Modifiers: Subtract the local Control Rating (p. B506) and Cultural Familiarity modifiers (p. B23); +1 if the area includes a major shipping port, is bordering a low-CR country, or has ineffectual (i.e., corrupt or undermanned) law enforcement; -3 in an unfamiliar area.
Markets
The term “black market” describes any businesses that operate illegally. Some sell proscribed services, while others circumvent tax or safety laws to undercut legitimate competitors. The GM may set up various niches within the “black market” that cater to specific customers, and that require specialized Contacts or skill penalties (see above) to deal with. Some examples of specialized black markets include:
Electronics: This can include prototype or custom-made computers, pirated copies of brand-name goods, and banned software (“Guaranteed to break the intrusion countermeasures on that military mainframe . . . but owning it will get you a death sentence. You still want it?”). Failure means the product you bought doesn’t work as advertised or was fake. A critical failure means a knock on the door (or the head) by the legal owner or patent holder – who might have found you thanks to a tracking device in the gadget itself!
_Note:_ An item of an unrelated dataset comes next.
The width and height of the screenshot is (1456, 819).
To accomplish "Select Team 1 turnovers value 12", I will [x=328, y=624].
Medical: This can include cut-rate surgical, unlicensed implant clinics, stolen bionics (perhaps with the previous owner still attached), and cheap drugs or nanosymbionts. Failure means you don’t find what you’re looking for, or the seller can’t provide the amount requested. A critical failure may leave you with scars, placebos, or an angry amputee on your trail.
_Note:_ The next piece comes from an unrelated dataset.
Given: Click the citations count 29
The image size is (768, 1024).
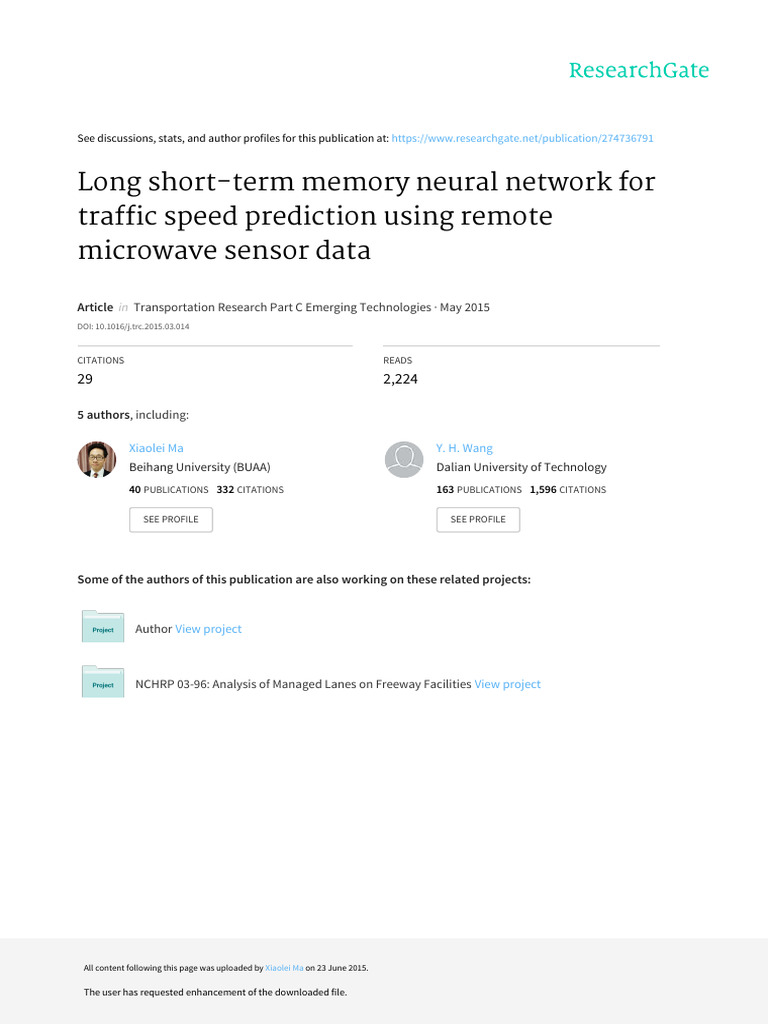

Entities: Androids, robots, slaves, organs, and illegal clones (your own, or someone else’s). Failure means you receive a defective product, or that having it around will be a risk to life and limb. A critical failure means you’re the target of a raid or your new acquisition has a hidden homicidal streak.
Weapons: Stolen or smuggled firearms, banned ammunition, and purloined military vehicles and combat robots (“An Imperial grav-tank, fresh from the Guard armory”). Failure means you can only get an inferior version of what you were looking for. Critical failure means it will malfunction on first use, or that someone is tracking it. Caveat emptor.
Prices
The black market operates in competition with the normal market for many goods. To sell goods readily available from legal channels, it can only compete by making things easier to acquire (which is rare), or by selling for a lower price (by not charging for taxes, selling cheap copies, or fencing stolen goods). Easily copied media and textiles can sell for as little as 5% of normal price, but most other items sell for 60% of normal price.
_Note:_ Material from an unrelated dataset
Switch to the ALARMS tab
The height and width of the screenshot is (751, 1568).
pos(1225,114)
The black market is opportunistic: if an item is hard to acquire legally, it has an edge over the legitimate market and will exploit it ruthlessly. Successful haggling with the Merchant skill can bring the price down, but black market dealers rarely have any incentive to offer big discounts!
Local availability and demand is a major factor in the final price. The inhabitants of a war-torn country may sell military weapons at a huge discount to anyone with hard currency, while electronics and food are sold at outrageous markups. A rich, peaceful country with thriving black markets in cheap alcohol and pirated movies may not have LC3 or lower weapons available for anyprice.
Legality and Antiques
The GM may allow obsolete weapons and other devices to be available at an increased Legality Class. For every two full TLs by which a device is obsolete, its LC can increase by 1, to a maximum of 2 beyond its starting LC (up to LC4).
When calculating TL for these purposes, use the TL of the particular gadget, not the TL at which it was introduced or the last TL at which it improves.
Example: A TL10 gauss rifle is LC2. But two TLs later, it’s been obsolete for decades, centuries, or even millennia! As such, the weapon – or an exact replica – has its legality class increased by 1, making it LC3.